There is strong anecdotal evidence to suggest that, at some point, mixed-race babies from around the country were routinely transferred to Pelletstown and possibly kept in a segregated ward. The ‘coloured’ babies, as they were called, were held until they were old enough to be transferred to St. Philomena’s or St. Theresa’s and it was extremely rare for them to be adopted. Casual racism and sectarianism were commonplace in the homes; mixed-race babies and children were subjected to additional beatings, racist verbal abuse and shaming throughout their time in State ‘care’. They almost universally ended up in the industrial schools, whose survivors still bear the scars of their shameful treatment. Most of these survivors left Ireland as soon as they were freed from the system and, over the last few years, have organised themselves into the ‘Association of Mixed Race Irish’ founded by activist Rosemary Adaser. They have become a powerful campaigning group with several members bravely speaking out about their personal stories. Pelletstown features in practically every story.

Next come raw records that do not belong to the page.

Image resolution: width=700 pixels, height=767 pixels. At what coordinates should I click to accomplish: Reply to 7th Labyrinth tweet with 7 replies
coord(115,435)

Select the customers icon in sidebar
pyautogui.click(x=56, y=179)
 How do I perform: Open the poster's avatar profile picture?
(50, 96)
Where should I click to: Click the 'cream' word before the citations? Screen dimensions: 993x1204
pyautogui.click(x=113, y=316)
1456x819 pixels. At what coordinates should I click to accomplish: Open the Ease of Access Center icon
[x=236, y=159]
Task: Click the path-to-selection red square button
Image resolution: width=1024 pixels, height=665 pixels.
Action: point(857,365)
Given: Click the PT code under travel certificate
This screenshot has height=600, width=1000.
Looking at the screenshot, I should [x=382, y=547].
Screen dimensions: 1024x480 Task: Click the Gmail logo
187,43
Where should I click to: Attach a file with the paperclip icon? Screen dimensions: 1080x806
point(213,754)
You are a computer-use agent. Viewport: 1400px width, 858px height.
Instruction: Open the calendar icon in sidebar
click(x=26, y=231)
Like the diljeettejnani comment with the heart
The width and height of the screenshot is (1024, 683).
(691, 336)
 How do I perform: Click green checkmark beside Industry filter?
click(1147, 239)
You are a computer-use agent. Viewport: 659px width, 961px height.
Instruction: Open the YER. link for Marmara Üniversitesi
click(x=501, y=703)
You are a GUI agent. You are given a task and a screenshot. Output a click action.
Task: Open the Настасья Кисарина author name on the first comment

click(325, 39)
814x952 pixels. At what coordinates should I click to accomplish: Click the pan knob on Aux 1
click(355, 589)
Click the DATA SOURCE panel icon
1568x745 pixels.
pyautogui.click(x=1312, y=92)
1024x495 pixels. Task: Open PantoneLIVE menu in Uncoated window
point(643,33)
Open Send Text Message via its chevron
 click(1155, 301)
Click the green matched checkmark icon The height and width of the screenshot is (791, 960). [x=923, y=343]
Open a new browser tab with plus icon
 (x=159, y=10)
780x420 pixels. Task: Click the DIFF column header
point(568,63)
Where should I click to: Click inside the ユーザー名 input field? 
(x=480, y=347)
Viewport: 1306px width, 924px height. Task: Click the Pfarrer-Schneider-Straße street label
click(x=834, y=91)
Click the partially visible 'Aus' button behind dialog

By far the best evidence relating to conditions in the homes from the 1920s and 1930s are the records of ‘infant mortality rates’. Before looking in detail at the available records from Pelletstown, it is important to understand exactly how ‘infant mortality rates’ (IMR) work and how to interpret them. Sadly, it is necessary to go into detail about this tragic, and often taboo, subject.
Mortality Rates
The term ‘infant mortality rate’ is used by countless commentators who may have different understandings of its proper definition and usage. The IMR is correctly defined as the percentage figure of the number of babies who were born alive but did not survive until their first birthday. The number of babies who survived their first year is compared to those who did not survive in any given area or institution. It is expressed in two ways: as a percentage figure or as a total number of deaths out of 1,000. The percentage version will be used in this book.
It is imperative to have a basic grasp of the overall IMR in Ireland since 1922 to fully understand the figures given for infant deaths throughout the rest of this book. In 1900, the IMR in Ireland was 9.9%. In other words, one in every ten babies born alive did not live to see his or her first birthday. This figure includes both legitimate and illegitimate babies. The IMR has dropped steadily around the world due to the availability of modern medicine.